● **TASK DETAILS**: Rewrite everything from the start of the records down to the line containing "click(1310, 787)" as a two-column CSV with the headers instruction and response. Give one row per request, with its text and its answer each in a single quoted field and line breaks replaced by spaces.

● **DATASET ROWS**:

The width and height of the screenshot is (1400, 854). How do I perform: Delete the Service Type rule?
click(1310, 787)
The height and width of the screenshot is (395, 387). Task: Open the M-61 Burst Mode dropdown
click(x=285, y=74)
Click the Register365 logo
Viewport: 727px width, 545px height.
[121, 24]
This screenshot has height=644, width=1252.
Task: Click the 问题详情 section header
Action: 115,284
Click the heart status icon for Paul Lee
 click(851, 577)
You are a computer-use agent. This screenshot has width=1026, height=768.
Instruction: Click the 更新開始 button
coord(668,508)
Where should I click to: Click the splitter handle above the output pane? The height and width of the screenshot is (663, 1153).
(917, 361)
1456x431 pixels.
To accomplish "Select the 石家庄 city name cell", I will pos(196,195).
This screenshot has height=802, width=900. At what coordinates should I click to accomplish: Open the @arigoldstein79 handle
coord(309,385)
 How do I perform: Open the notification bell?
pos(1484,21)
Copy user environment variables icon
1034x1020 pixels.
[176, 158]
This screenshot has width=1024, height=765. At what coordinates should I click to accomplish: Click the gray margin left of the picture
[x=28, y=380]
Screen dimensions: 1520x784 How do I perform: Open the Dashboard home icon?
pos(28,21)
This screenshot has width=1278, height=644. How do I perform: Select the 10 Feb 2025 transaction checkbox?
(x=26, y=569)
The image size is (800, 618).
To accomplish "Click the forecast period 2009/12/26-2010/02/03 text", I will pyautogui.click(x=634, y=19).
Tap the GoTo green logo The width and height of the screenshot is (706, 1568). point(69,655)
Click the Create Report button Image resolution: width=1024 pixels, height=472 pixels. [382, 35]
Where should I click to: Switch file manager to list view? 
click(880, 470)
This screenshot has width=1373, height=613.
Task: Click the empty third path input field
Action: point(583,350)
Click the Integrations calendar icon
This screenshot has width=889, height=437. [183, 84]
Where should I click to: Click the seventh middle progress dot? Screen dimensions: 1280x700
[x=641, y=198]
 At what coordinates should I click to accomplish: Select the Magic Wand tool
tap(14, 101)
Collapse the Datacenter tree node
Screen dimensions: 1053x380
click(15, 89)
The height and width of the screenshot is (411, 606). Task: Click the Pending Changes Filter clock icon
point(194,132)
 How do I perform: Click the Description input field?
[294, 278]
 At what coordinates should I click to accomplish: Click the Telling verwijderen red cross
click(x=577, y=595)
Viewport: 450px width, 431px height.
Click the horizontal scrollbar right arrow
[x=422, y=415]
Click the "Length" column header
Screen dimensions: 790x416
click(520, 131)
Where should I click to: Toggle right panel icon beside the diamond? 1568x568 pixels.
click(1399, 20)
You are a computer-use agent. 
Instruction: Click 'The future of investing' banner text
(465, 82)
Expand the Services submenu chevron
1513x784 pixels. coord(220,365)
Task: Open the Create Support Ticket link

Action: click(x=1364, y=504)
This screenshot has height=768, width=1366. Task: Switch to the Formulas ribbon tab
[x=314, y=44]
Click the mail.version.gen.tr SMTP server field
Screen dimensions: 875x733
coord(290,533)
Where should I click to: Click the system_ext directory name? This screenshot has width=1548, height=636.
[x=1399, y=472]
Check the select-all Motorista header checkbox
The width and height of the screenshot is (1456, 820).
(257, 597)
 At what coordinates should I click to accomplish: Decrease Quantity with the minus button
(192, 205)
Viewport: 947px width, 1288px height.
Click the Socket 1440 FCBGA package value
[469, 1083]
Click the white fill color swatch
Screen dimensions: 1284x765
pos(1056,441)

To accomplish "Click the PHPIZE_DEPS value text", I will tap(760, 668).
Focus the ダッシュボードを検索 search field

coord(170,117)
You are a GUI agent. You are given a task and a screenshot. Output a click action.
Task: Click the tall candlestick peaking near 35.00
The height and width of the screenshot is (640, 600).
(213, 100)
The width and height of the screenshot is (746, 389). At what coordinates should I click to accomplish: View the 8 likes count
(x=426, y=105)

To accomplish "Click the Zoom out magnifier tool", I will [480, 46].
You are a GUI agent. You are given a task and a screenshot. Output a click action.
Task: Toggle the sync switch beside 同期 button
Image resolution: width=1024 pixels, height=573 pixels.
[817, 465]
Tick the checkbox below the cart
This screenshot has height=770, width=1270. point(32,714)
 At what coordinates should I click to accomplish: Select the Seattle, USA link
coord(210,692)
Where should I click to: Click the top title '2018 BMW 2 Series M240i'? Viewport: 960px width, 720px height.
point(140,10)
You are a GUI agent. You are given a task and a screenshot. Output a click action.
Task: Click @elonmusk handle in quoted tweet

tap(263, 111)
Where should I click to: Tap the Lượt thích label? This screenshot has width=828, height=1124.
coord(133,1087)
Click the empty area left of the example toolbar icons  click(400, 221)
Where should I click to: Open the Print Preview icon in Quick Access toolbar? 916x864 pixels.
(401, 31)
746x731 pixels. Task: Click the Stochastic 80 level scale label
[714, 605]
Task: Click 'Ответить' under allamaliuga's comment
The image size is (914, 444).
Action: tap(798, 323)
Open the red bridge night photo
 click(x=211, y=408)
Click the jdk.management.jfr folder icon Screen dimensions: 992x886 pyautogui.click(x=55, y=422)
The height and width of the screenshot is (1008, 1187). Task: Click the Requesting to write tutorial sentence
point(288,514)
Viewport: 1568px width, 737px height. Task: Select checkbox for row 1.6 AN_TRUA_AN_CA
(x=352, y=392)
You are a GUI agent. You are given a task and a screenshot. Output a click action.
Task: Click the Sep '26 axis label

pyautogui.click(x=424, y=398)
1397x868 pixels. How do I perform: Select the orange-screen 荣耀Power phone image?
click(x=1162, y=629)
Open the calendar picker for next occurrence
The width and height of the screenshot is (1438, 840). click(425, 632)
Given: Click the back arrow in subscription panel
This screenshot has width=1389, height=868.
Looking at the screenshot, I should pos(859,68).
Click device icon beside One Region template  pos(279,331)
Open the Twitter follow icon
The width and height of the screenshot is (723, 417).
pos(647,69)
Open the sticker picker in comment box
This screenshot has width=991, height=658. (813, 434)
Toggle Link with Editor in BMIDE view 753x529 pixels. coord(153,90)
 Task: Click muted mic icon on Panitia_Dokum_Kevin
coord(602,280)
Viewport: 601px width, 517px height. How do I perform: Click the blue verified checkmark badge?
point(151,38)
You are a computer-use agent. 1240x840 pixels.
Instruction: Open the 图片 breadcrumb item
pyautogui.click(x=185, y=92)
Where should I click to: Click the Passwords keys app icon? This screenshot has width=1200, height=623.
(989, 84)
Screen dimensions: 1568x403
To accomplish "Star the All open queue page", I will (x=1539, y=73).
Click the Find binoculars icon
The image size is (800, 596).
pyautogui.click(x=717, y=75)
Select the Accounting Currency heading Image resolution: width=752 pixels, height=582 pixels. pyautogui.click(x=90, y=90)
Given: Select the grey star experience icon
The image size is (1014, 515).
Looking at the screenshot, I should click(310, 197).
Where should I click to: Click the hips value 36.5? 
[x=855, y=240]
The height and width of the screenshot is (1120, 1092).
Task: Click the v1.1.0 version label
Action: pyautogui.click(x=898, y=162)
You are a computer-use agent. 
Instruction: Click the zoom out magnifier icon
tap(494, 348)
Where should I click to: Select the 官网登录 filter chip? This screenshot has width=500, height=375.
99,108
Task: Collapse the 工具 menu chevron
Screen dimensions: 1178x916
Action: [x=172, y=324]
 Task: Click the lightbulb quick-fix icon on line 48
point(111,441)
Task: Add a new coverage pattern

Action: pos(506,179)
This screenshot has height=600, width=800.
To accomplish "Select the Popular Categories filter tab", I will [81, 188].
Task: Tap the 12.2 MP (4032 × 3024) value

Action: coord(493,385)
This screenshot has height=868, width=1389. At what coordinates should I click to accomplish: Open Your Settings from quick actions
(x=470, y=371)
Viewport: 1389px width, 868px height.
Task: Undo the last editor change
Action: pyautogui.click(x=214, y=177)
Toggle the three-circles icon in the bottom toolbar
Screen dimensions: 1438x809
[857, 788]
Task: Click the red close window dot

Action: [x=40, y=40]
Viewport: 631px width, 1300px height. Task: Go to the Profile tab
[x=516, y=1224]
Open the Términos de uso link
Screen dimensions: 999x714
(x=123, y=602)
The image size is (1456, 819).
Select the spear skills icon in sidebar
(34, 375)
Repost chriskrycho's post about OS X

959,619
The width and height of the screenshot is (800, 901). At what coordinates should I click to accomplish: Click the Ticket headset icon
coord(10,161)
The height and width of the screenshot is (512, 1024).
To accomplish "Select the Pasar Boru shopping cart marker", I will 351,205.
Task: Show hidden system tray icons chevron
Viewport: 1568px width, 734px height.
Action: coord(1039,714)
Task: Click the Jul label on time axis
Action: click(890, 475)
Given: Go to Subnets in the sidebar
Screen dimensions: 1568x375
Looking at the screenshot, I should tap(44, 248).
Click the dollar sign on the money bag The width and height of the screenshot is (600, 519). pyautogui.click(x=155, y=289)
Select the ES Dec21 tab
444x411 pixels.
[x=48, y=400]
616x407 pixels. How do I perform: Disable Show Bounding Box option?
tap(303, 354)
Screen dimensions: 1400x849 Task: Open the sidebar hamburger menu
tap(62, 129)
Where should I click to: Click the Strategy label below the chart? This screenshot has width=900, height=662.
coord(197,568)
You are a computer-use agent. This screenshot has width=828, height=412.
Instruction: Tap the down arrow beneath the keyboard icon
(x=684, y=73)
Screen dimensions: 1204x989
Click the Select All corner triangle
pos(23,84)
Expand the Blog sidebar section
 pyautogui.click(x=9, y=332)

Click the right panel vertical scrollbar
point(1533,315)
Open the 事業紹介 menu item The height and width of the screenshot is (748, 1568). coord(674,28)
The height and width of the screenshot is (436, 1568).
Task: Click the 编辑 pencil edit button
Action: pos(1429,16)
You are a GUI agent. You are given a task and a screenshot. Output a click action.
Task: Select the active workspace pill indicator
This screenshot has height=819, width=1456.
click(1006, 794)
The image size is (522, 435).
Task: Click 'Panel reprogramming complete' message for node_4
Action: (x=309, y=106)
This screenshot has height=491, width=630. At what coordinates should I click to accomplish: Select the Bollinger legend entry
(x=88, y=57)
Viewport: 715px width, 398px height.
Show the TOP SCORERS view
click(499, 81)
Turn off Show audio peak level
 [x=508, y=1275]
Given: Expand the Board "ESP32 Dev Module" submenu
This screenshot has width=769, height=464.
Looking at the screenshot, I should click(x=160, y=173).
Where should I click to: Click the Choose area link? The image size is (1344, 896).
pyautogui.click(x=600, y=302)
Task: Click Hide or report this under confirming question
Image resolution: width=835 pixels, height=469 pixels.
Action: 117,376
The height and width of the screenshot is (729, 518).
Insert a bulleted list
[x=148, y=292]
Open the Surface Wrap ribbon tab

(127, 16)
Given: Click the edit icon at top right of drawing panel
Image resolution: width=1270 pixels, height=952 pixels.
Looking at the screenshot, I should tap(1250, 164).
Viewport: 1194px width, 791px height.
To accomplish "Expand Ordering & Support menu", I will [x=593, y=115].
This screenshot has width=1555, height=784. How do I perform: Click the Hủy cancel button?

● **WORKED SOLUTION**:
instruction,response
"The width and height of the screenshot is (1400, 854). How do I perform: Delete the Service Type rule?","click(1310, 787)"